* The request *
Report every line of the material below that contains the string "menu". Case counts.

##### Data excerpts #####

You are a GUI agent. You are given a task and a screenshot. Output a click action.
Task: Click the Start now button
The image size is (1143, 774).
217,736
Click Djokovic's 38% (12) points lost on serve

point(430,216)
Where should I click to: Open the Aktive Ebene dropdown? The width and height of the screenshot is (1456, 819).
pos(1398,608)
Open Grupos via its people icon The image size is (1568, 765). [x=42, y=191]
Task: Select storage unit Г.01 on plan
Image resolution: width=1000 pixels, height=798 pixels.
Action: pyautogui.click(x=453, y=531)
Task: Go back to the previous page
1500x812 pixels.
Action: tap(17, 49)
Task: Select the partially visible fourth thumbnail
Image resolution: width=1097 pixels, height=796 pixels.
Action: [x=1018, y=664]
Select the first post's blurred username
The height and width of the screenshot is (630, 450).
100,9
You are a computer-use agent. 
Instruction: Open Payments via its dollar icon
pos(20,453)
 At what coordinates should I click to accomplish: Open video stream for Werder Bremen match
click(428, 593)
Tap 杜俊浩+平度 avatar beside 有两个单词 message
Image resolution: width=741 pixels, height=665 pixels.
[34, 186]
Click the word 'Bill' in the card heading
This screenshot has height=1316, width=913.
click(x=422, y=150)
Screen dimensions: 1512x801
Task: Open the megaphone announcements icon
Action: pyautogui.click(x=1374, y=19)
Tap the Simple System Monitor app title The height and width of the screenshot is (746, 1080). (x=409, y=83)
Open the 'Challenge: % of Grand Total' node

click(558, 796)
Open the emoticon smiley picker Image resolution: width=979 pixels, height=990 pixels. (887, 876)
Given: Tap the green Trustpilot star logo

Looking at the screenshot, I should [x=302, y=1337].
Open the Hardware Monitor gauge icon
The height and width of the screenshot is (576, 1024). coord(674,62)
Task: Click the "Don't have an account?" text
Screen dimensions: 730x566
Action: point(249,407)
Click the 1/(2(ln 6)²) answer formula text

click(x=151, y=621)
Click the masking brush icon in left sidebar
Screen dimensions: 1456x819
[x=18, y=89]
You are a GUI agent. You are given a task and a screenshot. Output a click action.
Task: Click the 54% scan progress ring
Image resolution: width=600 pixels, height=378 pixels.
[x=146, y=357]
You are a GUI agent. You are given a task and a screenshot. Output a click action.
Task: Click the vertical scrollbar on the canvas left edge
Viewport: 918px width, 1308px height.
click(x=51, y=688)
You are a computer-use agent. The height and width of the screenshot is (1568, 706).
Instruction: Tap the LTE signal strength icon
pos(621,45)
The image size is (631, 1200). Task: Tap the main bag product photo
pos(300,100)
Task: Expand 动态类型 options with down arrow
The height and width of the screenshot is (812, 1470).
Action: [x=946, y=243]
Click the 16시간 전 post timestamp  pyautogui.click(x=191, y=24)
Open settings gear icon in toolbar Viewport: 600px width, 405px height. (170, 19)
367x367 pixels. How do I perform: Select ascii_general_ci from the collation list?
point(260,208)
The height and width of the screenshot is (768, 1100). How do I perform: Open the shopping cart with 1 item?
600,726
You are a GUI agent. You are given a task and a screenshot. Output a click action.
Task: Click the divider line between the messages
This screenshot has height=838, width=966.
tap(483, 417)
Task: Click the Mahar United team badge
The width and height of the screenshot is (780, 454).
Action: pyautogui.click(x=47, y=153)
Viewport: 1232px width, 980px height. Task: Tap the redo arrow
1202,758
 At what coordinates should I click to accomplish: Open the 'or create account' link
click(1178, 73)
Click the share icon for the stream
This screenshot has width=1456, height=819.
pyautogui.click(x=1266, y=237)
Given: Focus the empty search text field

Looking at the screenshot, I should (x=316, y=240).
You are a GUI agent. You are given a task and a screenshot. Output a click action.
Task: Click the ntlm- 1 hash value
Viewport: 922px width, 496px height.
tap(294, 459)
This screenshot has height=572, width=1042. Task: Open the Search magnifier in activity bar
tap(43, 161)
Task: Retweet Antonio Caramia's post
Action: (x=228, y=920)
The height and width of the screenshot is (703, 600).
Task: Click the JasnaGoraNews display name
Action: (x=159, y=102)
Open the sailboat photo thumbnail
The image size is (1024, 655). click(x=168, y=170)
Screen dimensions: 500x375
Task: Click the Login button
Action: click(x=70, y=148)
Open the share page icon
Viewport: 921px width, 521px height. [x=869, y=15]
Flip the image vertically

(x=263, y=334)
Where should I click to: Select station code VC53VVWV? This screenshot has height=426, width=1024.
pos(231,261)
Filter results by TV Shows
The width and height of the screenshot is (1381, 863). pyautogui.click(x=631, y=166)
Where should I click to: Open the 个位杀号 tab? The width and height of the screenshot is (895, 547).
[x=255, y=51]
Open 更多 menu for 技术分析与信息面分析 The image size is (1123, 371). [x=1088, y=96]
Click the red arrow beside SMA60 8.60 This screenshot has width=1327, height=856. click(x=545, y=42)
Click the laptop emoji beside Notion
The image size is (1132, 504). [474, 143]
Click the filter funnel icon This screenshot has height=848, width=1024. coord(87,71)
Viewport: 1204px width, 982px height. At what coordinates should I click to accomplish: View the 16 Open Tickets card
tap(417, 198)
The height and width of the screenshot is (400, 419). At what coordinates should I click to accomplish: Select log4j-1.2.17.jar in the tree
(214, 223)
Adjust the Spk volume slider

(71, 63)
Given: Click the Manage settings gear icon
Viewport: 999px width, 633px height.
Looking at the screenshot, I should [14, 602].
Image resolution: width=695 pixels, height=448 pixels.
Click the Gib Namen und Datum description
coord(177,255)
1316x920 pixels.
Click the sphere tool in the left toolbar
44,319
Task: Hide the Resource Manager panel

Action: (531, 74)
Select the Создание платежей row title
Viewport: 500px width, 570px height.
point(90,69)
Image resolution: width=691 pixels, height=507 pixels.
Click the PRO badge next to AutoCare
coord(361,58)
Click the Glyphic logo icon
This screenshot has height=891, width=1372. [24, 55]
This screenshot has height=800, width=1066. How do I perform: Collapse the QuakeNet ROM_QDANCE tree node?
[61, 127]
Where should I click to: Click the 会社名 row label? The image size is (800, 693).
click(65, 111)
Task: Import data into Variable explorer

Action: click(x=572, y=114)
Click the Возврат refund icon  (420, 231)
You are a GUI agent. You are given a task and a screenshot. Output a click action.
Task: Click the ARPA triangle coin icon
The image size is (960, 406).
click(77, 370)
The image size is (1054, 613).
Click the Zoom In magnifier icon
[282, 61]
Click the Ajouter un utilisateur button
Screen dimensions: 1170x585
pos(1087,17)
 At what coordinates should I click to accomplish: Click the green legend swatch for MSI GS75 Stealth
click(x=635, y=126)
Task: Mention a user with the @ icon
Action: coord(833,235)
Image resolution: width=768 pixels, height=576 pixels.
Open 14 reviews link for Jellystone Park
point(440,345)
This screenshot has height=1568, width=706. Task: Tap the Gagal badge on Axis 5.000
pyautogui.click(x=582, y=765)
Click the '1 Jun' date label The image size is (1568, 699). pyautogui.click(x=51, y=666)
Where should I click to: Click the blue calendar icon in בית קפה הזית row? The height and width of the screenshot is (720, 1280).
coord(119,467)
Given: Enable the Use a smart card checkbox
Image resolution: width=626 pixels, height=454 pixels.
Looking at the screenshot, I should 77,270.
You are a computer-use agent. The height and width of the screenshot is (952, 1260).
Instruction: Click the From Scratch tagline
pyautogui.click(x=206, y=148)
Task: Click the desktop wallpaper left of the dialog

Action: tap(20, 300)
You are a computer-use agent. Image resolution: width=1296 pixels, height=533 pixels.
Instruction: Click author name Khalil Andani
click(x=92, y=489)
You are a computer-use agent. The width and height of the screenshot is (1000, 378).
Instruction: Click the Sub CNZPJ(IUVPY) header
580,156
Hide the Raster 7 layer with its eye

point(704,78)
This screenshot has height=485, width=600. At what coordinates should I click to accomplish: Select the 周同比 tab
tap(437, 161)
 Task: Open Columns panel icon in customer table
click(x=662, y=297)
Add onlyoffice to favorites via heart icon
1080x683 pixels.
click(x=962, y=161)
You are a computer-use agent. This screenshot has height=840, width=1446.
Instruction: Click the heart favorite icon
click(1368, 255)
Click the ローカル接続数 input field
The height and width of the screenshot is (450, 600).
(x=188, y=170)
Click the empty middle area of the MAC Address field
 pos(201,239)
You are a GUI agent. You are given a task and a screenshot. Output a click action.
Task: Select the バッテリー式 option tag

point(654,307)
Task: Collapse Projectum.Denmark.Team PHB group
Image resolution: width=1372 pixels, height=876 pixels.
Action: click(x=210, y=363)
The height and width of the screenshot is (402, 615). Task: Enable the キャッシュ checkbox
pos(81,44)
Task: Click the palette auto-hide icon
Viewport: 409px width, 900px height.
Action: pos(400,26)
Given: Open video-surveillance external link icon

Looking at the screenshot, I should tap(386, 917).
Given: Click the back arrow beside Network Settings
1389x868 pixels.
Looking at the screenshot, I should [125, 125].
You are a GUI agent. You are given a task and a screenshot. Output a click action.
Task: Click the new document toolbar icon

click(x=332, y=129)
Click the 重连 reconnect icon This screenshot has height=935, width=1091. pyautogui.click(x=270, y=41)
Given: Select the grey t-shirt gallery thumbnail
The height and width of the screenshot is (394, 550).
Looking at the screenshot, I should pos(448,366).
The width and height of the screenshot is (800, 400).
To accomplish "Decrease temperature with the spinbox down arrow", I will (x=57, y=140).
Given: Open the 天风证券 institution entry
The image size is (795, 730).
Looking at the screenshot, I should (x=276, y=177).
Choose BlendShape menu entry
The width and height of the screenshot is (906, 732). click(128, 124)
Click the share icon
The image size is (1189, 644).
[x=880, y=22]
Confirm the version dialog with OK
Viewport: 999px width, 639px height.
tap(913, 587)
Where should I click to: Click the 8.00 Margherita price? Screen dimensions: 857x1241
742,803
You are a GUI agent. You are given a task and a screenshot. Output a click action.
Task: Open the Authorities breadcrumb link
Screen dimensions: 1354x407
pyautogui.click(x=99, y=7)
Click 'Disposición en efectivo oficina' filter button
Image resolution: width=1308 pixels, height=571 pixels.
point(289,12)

#####

* Exercise response *
Open 更多 menu for 技术分析与信息面分析 The image size is (1123, 371). [x=1088, y=96]
Choose BlendShape menu entry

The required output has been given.